March 2024
tl;dr: Enables agents to learn to act by observing unlabeled videos from the internet
It is valuable to effectively leverage unlabeled video (no actions recorded at each frame) for sequantial decision training (robotics, AD, etc). IL is the simplest when demo are labeled with corresponding actinos. VPT and Genie adopts quite different approaches. Genie learns a latent action model jointly with dynamics model, while VPT uses a noncausal IDM to pseudolabel data. In comparison, VPT seems to work well with a specific domain, but Genie seems to learn a more general representation of action space and have better cross-domain generalization.
VPT leverages internet-scale unlabeled data for training agents in sequential decision-making domains.
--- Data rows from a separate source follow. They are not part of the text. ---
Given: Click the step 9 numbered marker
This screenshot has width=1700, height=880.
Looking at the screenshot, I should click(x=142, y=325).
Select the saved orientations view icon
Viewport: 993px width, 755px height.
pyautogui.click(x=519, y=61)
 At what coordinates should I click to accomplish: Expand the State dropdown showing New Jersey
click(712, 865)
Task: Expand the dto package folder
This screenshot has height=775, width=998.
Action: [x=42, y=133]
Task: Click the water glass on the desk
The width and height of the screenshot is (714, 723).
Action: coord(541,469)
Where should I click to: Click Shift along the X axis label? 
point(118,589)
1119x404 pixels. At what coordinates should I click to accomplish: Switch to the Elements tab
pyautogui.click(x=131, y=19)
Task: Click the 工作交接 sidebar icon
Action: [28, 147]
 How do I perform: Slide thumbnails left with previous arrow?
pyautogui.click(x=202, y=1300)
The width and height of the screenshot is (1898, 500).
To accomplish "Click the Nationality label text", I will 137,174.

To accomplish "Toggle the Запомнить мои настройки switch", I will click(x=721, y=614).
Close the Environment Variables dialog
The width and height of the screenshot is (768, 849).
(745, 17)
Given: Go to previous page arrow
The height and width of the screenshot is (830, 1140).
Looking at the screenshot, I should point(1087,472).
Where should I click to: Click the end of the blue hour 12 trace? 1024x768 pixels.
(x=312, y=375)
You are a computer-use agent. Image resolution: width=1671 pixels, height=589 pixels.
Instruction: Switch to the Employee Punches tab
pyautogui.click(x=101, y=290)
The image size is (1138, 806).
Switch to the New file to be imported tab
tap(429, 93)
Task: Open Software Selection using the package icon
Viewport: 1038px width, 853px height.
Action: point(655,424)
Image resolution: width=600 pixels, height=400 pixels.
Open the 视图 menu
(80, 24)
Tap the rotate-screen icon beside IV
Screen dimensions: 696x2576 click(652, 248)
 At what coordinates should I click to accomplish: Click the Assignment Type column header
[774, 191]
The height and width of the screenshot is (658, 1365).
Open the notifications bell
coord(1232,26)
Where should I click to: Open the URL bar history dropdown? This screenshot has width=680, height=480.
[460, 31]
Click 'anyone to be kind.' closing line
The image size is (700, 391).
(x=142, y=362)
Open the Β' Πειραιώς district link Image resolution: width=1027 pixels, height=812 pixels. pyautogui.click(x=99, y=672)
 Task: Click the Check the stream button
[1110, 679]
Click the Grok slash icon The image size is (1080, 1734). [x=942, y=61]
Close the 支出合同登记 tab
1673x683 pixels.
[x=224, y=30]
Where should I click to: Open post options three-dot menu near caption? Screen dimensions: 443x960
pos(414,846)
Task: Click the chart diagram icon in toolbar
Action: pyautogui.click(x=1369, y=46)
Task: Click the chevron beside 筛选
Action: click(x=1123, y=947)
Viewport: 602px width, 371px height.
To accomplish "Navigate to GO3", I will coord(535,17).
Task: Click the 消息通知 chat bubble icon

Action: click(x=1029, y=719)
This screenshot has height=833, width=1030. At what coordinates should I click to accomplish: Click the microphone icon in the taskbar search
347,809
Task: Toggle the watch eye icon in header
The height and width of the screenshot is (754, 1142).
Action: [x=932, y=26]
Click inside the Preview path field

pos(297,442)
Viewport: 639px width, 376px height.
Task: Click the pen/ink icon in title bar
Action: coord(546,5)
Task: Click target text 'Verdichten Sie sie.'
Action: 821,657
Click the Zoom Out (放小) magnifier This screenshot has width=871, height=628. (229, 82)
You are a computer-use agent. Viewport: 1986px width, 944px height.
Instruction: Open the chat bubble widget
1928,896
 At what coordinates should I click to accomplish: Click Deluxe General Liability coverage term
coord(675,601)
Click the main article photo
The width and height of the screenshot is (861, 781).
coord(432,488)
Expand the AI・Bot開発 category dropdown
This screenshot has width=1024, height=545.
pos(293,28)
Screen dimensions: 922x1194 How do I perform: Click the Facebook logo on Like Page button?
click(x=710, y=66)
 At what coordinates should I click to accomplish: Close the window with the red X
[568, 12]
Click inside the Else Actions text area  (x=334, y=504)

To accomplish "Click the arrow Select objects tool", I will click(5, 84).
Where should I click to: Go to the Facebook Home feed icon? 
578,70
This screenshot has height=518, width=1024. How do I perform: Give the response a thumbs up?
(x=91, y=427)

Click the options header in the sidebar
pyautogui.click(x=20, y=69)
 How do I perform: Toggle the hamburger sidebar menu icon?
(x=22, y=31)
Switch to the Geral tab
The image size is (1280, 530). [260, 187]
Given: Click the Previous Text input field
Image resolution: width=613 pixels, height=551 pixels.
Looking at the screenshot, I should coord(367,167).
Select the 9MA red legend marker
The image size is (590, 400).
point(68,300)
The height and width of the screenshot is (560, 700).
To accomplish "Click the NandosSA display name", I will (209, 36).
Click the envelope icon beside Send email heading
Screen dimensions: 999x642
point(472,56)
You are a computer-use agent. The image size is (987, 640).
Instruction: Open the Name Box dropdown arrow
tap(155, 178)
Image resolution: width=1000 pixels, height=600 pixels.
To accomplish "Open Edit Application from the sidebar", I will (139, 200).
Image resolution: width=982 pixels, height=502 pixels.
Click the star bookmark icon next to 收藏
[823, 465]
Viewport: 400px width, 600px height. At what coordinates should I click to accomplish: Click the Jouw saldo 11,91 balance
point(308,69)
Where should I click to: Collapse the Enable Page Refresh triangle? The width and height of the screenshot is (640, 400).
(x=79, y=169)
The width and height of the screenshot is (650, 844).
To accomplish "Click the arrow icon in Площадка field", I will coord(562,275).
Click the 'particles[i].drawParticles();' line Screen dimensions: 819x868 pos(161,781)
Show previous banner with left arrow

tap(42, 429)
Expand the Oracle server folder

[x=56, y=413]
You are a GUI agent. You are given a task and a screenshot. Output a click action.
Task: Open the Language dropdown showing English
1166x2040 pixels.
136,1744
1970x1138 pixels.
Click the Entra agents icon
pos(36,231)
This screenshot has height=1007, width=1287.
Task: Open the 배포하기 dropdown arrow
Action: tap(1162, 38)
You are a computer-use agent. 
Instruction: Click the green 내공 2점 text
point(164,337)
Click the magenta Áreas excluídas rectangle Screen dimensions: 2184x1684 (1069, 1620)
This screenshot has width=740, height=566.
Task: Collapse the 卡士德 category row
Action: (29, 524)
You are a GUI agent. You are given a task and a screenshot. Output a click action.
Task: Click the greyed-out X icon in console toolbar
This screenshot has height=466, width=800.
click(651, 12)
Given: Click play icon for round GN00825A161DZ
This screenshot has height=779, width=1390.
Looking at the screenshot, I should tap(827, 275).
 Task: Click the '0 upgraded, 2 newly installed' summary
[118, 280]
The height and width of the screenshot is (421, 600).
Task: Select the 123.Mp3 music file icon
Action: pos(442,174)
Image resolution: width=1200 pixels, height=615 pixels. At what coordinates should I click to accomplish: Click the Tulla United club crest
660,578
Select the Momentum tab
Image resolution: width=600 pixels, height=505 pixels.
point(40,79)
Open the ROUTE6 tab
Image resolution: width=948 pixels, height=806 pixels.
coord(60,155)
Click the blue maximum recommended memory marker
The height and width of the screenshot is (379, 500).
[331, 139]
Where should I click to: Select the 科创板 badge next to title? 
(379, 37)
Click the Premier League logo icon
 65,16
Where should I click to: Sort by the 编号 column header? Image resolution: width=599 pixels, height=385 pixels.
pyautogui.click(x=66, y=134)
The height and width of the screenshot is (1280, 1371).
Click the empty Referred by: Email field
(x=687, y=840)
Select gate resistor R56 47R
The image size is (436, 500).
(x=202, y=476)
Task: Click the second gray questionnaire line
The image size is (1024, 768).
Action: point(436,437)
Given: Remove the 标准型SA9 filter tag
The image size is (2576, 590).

By combining semi-supervised imitation learning with a small amount of labeled data to train an inverse dynamics model (IDM), agents can perform complex tasks in Minecraft, achieving near or at human-level performance in some cases.
Given a fixed annotaiton budget, what is the most efficient way to spend the money? The answer provided by VPT is to train a non-causal Autolabel system and then use it to pseudolabel unlabled data. This is widely used in engineering practices such as autonomous driving. 2k hours of data only cost $2000 or lower to collect and unlock the full potential of massive unlabeled online data for use in BC.
It is MUCH (2 orders of magnitude) easier to predict an action with future information in a non-causal fashion (IDM), or with hindsight information, than do it causally (VPT). This power of hindsight can be heavily leveraged in autolabeling.
The use of a IDM model to predict action is very much like that in DriveGAN for action consistency analysis.
This is NOT a world model (as it does not predict how the world evolves), but a giant end-to-end IL agent. It is the first to report non-zero success rates on crafting a diamond pickaxe, very long into the technology tree (24k action steps later).
For a foundation model for AD, action needs to be trained in pretraining stage to incorporate knowldge, or to learn the action priors. Another way is to come up with an architecture with flexible input format that can deal with missing modes (some labled data and some unlabeled data).
Concurrently there is the best paper of NeurIPS MineDojo, which leverages advances in LLM and RAG to develop an agent. These two studies are complimentary, and VPT is much closer to a production system (浓浓的工业风美感).
- Data
- VPT crawled 270k hours of Minecraft gameplay data and filtered into 70k hours. 128x128 resolution. --> Genie crawled 244k hours of platform gameplays and filtered into 30k hours, about half of the size of VPT. 160x90 resolution.
- A small set of labeled data (2k hours) is used to train an IDM. Ablation study shows that as few as 100 hours would be sufficient!
- IDM labels a large corpus of unlabeled video data (70k hours, or roughly 8 years), enabling the training of a general behavioral prior.
- VPT Foundation model: Pretraining stage of ChatGPT.
- Frames in, Actions out.
- 0.5 B parameters, same architecture for both VPT and IDM models. The only diff is VPT is causal and IDM is noncausal and can look into the future.
- VPT provides "behavioral priors", the model acts like a human when it does not know what to do (not value aligned yet).
- Finetuning
- Can be IL findtuned on specific dataset. This is essentially SFT stage of ChatGPT dev. For example, building a house specifically by contractor ("老司机数据"), then some skills will improve by 2 orders of magnitude.
- Can also be finetuned by RL. This is like RLHF, closed loop training in ChatGPT. Note that the simulator of minecraft is essentially the game, which is already there for closed loop training. For AD, we have to have a neural simulator.
- RL finetune on top of SFT will get diamond pickaxe. RL finetune on top of foundation model along, without SFT will not.
- Scaling law
- VPT also exhibits nice scaling property.
- The hypothesis of VPT is that good perf can be achieved with much simpler method, given enough data.
- RL from a strong IL baseline will improve performance, but RL from scratch will get you nothing. Life is also like this.
- If you can train two models separately, do not train them jointly. Train separately then finetuned jointly will lead to better results. This is the key insight enabling VPT to perf much better than previous work which also used the concept of IDM.
- Training cost
- IDM: 4 days, 32 A100 GPUs.
- VPT: 9 days, 720 V100 GPUs.
- Action space: discrete
- Binary keystrokes: 20 kinds
- Mouse movements: 11 foveated binning (more fine-grained for smaller movements and more coarse for larger movements) along x and y axis.
- KL loss to bind with original model to curb catestrophic forgetting.
- Natural language conditioning: natural language narration is used to condition the agent behavior, by adding a NLP layer and finetune VPT. The model shows some degree of steerability (controllability) but this direction needs more work.